In 1994, Augustin Muganza is a Hutu army officer married to a Tutsi whose brother is a rabid hate spewing commentator on RTLM (Hutu Power Radio). As he watches his trainees taken over by the violent fascists of the Interahamwe, who openly advocate killing the “cockroaches”, and as he sees the army openly acquiring and stockpiling weapons for an attack on all Tutsis, he is stricken to his conscience. His closest friend, Xavier, a Tutsi officer, shares his misgivings. In the meantime, the insurgents of the Tutsi Rwandan Patriotic Front shoot down the aeroplane of the country’s president, Juvenal Habayarimana – who was ironically on the way back from peace talks. (In another of the ironies of history, Habayarimana’s plane’s wreckage fell in his own backyard.)

This was the excuse the militias were looking for to begin an all out assault on the Tutsis. Augustin, who is under suspension from his army rank, shelters his Tutsi fellow officer and his family in his own house, later getting his brother – the RTLM man – to try and drive them, along with his own wife and sons, to safety. The brother vanishes, and so does the family (wife Jeanne and two sons), so far as Augustin knows. As we see, the brother does try to get them to safety, running the gauntlet of several roadblocks before being finally stopped and his ploy rumbled. (What finally happened to the family is revealed only at the very end of the film, in a reunion of the two brothers).
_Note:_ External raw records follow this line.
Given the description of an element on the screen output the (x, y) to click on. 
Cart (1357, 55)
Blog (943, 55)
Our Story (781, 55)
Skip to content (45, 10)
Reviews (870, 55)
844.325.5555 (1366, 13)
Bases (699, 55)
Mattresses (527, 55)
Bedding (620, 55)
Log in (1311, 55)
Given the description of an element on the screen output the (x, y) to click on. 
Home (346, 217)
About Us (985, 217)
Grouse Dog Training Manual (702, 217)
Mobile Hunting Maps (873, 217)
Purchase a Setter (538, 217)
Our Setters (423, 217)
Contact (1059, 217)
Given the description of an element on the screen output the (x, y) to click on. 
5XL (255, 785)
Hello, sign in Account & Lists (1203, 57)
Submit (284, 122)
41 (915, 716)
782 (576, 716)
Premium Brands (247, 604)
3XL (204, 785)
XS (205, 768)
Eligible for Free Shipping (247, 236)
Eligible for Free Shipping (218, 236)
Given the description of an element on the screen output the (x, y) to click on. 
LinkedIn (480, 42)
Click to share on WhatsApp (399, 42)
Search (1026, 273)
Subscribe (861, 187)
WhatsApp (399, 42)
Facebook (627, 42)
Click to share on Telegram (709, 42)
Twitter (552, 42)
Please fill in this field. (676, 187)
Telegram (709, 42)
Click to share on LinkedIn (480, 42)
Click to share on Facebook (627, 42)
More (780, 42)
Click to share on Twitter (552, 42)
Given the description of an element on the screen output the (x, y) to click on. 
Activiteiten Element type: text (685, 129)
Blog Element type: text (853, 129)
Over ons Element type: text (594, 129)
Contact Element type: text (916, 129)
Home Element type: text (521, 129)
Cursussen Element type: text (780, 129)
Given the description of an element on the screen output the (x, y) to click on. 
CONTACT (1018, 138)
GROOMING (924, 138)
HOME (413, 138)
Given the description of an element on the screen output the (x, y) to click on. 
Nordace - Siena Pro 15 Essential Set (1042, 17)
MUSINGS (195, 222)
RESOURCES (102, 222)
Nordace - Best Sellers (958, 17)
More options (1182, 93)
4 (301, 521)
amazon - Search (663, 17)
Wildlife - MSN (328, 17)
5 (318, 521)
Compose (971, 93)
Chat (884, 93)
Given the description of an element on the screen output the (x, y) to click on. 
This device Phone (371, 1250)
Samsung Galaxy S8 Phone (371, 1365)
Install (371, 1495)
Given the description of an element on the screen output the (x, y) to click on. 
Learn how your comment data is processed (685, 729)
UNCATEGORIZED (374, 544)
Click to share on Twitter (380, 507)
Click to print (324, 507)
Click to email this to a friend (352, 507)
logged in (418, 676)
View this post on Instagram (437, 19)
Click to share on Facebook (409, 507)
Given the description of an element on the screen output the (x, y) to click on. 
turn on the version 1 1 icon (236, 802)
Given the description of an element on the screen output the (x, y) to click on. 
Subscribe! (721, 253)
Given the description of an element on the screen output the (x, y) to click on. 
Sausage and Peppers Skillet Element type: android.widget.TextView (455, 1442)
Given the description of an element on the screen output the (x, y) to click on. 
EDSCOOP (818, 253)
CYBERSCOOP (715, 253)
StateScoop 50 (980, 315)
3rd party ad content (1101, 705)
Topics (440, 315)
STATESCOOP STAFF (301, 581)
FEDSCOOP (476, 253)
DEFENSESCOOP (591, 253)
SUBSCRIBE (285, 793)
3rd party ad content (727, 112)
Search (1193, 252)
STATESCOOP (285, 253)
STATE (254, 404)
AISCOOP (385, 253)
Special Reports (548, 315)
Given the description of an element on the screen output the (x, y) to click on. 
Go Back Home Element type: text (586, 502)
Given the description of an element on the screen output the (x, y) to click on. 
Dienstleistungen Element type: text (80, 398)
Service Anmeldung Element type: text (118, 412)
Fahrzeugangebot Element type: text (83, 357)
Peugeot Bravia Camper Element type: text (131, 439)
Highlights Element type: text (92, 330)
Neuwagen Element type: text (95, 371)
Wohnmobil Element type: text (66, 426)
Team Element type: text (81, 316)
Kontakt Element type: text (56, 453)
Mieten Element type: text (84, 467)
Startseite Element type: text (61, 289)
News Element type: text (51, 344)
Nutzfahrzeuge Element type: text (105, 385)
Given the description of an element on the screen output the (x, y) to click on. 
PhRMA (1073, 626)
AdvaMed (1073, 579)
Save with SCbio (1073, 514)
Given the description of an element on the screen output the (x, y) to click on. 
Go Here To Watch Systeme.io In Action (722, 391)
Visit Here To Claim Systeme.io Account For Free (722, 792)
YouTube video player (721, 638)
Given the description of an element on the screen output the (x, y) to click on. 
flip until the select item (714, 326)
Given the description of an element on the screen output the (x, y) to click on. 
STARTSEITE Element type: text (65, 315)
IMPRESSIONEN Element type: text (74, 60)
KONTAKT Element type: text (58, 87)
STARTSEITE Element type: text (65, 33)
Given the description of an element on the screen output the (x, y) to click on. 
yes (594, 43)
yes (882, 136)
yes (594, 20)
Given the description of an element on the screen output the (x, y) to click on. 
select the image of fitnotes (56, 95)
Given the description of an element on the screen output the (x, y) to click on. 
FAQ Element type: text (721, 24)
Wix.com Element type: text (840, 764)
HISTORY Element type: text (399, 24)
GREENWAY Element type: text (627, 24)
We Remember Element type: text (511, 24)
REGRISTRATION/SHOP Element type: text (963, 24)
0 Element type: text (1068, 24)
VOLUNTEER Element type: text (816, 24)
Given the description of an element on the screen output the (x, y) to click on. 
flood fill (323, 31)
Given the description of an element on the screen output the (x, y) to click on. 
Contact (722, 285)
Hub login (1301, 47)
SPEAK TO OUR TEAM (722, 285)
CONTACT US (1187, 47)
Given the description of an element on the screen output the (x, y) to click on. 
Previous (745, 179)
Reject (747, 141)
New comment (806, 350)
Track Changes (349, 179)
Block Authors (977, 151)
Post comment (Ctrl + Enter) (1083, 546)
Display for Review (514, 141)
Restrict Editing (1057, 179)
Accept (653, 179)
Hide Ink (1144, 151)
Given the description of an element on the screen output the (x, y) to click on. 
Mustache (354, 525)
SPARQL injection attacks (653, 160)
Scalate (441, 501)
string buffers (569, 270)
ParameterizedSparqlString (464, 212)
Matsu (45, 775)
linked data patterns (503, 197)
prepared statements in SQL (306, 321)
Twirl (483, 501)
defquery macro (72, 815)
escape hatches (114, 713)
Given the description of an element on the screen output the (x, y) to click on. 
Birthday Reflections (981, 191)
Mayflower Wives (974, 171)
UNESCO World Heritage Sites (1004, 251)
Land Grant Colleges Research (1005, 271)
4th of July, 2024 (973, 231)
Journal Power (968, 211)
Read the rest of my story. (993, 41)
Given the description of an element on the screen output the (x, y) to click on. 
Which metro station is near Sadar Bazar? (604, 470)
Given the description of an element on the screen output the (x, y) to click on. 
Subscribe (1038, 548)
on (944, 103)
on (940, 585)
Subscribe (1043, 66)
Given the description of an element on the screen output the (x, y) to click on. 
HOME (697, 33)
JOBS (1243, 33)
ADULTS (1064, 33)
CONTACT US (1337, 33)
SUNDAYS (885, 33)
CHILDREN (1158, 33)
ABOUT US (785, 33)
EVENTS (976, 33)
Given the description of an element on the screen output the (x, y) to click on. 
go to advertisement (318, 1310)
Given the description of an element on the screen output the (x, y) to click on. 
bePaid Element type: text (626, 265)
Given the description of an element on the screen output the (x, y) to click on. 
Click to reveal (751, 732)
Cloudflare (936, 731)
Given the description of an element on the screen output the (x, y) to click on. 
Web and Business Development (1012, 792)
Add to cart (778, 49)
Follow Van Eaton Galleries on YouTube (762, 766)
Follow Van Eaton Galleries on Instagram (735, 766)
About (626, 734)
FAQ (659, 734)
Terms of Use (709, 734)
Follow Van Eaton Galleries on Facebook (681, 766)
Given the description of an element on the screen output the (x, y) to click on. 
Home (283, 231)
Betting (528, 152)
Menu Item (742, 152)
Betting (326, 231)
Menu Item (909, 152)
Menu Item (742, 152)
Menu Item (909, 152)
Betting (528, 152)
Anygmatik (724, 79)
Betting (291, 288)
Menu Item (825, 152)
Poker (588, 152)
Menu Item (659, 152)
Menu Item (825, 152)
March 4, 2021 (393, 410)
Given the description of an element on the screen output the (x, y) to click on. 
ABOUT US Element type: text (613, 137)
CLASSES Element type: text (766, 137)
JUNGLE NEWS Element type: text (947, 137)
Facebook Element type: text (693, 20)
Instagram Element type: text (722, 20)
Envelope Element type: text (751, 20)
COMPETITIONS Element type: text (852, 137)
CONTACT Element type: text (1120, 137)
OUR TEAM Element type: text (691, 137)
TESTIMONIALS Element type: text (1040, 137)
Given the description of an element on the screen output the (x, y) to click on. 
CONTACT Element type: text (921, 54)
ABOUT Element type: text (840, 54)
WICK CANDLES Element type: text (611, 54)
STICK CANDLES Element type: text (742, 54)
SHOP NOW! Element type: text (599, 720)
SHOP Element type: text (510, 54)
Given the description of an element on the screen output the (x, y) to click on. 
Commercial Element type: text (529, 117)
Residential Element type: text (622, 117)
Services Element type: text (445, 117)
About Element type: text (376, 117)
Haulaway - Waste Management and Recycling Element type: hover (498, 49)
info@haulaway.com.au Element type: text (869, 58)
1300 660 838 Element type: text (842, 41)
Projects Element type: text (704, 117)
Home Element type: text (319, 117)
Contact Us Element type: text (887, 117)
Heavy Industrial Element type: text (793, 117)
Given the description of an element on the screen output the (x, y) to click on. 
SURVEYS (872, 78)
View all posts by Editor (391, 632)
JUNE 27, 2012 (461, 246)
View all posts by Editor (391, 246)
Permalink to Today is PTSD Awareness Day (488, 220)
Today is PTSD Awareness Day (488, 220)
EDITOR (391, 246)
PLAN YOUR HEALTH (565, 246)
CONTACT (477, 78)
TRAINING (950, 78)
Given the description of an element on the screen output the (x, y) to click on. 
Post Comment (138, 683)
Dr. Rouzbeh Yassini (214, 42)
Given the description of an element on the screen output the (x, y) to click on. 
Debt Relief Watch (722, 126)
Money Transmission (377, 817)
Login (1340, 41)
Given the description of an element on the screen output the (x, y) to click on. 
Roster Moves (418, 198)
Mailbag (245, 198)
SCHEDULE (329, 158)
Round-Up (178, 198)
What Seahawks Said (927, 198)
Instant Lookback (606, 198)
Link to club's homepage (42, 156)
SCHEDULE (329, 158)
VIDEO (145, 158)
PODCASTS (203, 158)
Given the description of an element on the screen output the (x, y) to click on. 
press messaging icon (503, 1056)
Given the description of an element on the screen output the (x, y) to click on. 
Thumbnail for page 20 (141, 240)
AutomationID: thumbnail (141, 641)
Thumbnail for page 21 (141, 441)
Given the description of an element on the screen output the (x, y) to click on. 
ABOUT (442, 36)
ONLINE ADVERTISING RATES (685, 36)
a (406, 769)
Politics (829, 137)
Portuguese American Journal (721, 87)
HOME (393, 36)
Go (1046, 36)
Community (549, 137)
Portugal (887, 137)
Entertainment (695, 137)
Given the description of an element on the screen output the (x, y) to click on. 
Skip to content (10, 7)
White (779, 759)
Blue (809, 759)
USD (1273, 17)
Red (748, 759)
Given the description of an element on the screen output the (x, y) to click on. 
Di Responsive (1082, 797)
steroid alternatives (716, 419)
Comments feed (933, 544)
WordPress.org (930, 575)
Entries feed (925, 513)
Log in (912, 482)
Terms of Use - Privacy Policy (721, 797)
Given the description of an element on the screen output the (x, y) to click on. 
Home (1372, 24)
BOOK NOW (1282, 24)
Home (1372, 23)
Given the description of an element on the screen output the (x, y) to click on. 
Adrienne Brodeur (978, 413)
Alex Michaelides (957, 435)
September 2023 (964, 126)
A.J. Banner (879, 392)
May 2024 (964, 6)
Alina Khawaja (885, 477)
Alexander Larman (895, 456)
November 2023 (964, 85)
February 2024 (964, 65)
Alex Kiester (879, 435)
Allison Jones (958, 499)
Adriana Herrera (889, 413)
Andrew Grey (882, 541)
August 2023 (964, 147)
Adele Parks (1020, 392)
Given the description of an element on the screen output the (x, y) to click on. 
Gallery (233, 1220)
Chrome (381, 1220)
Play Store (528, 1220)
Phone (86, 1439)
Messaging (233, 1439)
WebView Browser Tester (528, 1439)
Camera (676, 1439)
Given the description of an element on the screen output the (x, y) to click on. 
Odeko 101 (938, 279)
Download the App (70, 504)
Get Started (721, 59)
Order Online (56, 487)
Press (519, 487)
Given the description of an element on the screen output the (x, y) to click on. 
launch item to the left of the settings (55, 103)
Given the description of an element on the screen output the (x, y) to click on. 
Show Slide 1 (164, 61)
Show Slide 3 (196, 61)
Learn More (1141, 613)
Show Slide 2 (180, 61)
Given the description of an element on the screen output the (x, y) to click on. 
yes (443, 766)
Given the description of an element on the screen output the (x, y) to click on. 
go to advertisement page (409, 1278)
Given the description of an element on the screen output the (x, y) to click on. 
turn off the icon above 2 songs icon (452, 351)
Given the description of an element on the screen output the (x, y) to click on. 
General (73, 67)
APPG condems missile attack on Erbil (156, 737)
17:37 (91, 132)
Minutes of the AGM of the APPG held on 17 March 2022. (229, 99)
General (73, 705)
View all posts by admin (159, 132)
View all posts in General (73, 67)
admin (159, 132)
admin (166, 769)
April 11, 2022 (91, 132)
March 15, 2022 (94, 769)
Ten years later, in 2004, Augustin is a teacher who gets a letter from the brother, Honore, who is a prisoner facing trial for war crimes (this is where the film begins, after a preface showing the colonial administrators at their racist worst). With his girlfriend Martine – a teacher in the school where his other child, a daughter, studied – Augustin sets out to find out what happened to his family and bring some kind of peace to himself.

Shifting back and forth between 1994 and 2004, “Sometimes in April” takes the viewer to the heart of darkness and the implicit irony of those who sat and watched the genocide unfold without lifting a finger to stop it sitting in judgement a decade later, and the need of the survivors to balance their new lives with the requirements of justice, retribution, and closure.

“Sometimes in April” needs to be seen in comparison and contrast to that other movie based on the events of that genocide, “Hotel Rwanda” starring Don Cheadle. While “Sometimes” is infinitely the better movie, it is not so much a separate experience from “Hotel Rwanda” as a complement to it. One should watch “Hotel Rwanda” first for background, and then “Sometimes” is the richer experience.

In what ways does “Sometimes” score over “Hotel Rwanda”? In virtually every one that matters. “Hotel Rwanda,” which I reviewed earlier, is – relatively speaking – a mainstream Hollywood movie, with clear cut “good“ and “bad” and no shades of grey. It has a clear cut hero, evil villains, and the movie ends as soon as the hero’s task is over, with a rather fancifully happy conclusion. Even the violence is seen at one remove – on the TV screen. Except for one surreal scene of a truck driving over corpses in the dawn, the rest is almost entirely just loud threats and waving of machetes.

“Sometimes” does not shy away from its violence. It shows everything – rotting corpses in swamps, the role of churches in assisting the genocide and where women prisoners were used as sex slaves, the casual way in which people were butchered and thrown into rivers, everything. Loads of corpses are hauled along in a convoy of trucks, and nobody really turns a hair. The film shows one of the most gruesome incidents of the genocide – the killing of 120 girl students of the Sainte Marie school because the Hutus among them refused to separate themselves from the Tutsis so the latter could be killed, and – at the same time – doesn’t ignore the casual brutality of the RPF when it summarily executed anyone it felt like after its own victory. “Hotel Rwanda” would never do something like that.

And “Sometimes” does not pretend things are all “happy ever after” once the shooting stops. It explores the tribunals – the big one run by the UN in Arusha, and the little ones in the countryside, where pink clad murderers are paraded before villagers to be identified for the crimes they committed.

It’s a harrowing experience, but worth the watch, and more. Not for weak stomachs.

I've no hesitation in awarding it five stars.